▸ What you should do: The response must restate all of the data word for word.

▸ Given records:
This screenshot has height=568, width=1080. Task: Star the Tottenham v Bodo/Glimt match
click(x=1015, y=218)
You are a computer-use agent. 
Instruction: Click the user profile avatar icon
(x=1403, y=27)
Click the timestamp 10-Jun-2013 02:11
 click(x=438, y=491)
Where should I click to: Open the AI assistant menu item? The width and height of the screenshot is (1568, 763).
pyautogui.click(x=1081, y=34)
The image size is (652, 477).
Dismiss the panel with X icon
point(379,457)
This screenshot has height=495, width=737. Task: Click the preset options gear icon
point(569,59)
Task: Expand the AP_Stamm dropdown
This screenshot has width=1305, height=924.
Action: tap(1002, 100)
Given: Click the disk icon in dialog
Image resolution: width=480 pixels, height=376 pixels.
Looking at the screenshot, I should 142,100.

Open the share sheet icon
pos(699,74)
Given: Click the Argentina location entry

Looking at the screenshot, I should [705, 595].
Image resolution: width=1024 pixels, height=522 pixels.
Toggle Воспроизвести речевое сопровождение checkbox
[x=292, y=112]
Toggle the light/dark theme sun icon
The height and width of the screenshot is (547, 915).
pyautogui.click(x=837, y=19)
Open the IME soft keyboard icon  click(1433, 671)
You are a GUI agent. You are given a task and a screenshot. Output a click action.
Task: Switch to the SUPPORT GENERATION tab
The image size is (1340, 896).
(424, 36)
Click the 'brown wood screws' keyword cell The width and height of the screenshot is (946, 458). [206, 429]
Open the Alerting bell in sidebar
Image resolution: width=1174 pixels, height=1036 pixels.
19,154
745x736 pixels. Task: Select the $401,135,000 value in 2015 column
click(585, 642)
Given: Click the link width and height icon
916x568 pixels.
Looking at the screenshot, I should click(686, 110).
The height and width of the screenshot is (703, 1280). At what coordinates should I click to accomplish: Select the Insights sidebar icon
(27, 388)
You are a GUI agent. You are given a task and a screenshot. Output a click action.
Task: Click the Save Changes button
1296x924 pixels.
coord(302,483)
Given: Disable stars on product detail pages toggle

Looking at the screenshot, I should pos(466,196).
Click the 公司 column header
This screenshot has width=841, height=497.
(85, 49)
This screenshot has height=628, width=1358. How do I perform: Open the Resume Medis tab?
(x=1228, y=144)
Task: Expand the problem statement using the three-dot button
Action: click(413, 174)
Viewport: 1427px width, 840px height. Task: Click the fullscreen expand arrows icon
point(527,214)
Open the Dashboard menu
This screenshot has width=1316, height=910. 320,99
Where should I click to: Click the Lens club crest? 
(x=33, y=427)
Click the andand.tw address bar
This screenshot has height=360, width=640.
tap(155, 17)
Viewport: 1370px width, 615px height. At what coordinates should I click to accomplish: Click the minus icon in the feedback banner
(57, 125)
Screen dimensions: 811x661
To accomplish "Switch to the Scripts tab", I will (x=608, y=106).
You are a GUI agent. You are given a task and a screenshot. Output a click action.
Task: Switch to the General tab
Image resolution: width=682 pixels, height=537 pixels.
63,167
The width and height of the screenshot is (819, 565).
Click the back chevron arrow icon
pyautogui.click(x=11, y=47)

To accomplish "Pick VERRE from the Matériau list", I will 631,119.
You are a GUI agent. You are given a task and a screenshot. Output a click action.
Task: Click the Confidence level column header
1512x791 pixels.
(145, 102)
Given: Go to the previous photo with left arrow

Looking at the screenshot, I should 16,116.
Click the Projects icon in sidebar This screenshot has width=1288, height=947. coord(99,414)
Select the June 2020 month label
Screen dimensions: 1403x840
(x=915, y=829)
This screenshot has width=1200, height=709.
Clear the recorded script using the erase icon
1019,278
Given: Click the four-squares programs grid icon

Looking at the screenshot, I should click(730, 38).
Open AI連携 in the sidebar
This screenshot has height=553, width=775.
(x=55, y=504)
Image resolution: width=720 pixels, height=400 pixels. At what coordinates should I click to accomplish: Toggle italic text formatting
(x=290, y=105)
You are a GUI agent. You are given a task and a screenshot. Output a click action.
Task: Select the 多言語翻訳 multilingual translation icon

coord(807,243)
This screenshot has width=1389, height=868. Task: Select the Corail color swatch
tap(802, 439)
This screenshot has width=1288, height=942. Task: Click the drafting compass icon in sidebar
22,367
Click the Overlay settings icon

▸ Problem solution:
This screenshot has height=568, width=1080. Task: Star the Tottenham v Bodo/Glimt match
click(x=1015, y=218)
You are a computer-use agent. 
Instruction: Click the user profile avatar icon
(x=1403, y=27)
Click the timestamp 10-Jun-2013 02:11
 click(x=438, y=491)
Where should I click to: Open the AI assistant menu item? The width and height of the screenshot is (1568, 763).
pyautogui.click(x=1081, y=34)
The image size is (652, 477).
Dismiss the panel with X icon
point(379,457)
This screenshot has height=495, width=737. Task: Click the preset options gear icon
point(569,59)
Task: Expand the AP_Stamm dropdown
This screenshot has width=1305, height=924.
Action: tap(1002, 100)
Given: Click the disk icon in dialog
Image resolution: width=480 pixels, height=376 pixels.
Looking at the screenshot, I should 142,100.

Open the share sheet icon
pos(699,74)
Given: Click the Argentina location entry

Looking at the screenshot, I should [705, 595].
Image resolution: width=1024 pixels, height=522 pixels.
Toggle Воспроизвести речевое сопровождение checkbox
[x=292, y=112]
Toggle the light/dark theme sun icon
The height and width of the screenshot is (547, 915).
pyautogui.click(x=837, y=19)
Open the IME soft keyboard icon  click(1433, 671)
You are a GUI agent. You are given a task and a screenshot. Output a click action.
Task: Switch to the SUPPORT GENERATION tab
The image size is (1340, 896).
(424, 36)
Click the 'brown wood screws' keyword cell The width and height of the screenshot is (946, 458). [206, 429]
Open the Alerting bell in sidebar
Image resolution: width=1174 pixels, height=1036 pixels.
19,154
745x736 pixels. Task: Select the $401,135,000 value in 2015 column
click(585, 642)
Given: Click the link width and height icon
916x568 pixels.
Looking at the screenshot, I should click(686, 110).
The height and width of the screenshot is (703, 1280). At what coordinates should I click to accomplish: Select the Insights sidebar icon
(27, 388)
You are a GUI agent. You are given a task and a screenshot. Output a click action.
Task: Click the Save Changes button
1296x924 pixels.
coord(302,483)
Given: Disable stars on product detail pages toggle

Looking at the screenshot, I should pos(466,196).
Click the 公司 column header
This screenshot has width=841, height=497.
(85, 49)
This screenshot has height=628, width=1358. How do I perform: Open the Resume Medis tab?
(x=1228, y=144)
Task: Expand the problem statement using the three-dot button
Action: click(413, 174)
Viewport: 1427px width, 840px height. Task: Click the fullscreen expand arrows icon
point(527,214)
Open the Dashboard menu
This screenshot has width=1316, height=910. 320,99
Where should I click to: Click the Lens club crest? 
(x=33, y=427)
Click the andand.tw address bar
This screenshot has height=360, width=640.
tap(155, 17)
Viewport: 1370px width, 615px height. At what coordinates should I click to accomplish: Click the minus icon in the feedback banner
(57, 125)
Screen dimensions: 811x661
To accomplish "Switch to the Scripts tab", I will (x=608, y=106).
You are a GUI agent. You are given a task and a screenshot. Output a click action.
Task: Switch to the General tab
Image resolution: width=682 pixels, height=537 pixels.
63,167
The width and height of the screenshot is (819, 565).
Click the back chevron arrow icon
pyautogui.click(x=11, y=47)

To accomplish "Pick VERRE from the Matériau list", I will 631,119.
You are a GUI agent. You are given a task and a screenshot. Output a click action.
Task: Click the Confidence level column header
1512x791 pixels.
(145, 102)
Given: Go to the previous photo with left arrow

Looking at the screenshot, I should 16,116.
Click the Projects icon in sidebar This screenshot has width=1288, height=947. coord(99,414)
Select the June 2020 month label
Screen dimensions: 1403x840
(x=915, y=829)
This screenshot has width=1200, height=709.
Clear the recorded script using the erase icon
1019,278
Given: Click the four-squares programs grid icon

Looking at the screenshot, I should click(730, 38).
Open AI連携 in the sidebar
This screenshot has height=553, width=775.
(x=55, y=504)
Image resolution: width=720 pixels, height=400 pixels. At what coordinates should I click to accomplish: Toggle italic text formatting
(x=290, y=105)
You are a GUI agent. You are given a task and a screenshot. Output a click action.
Task: Select the 多言語翻訳 multilingual translation icon

coord(807,243)
This screenshot has width=1389, height=868. Task: Select the Corail color swatch
tap(802, 439)
This screenshot has width=1288, height=942. Task: Click the drafting compass icon in sidebar
22,367
Click the Overlay settings icon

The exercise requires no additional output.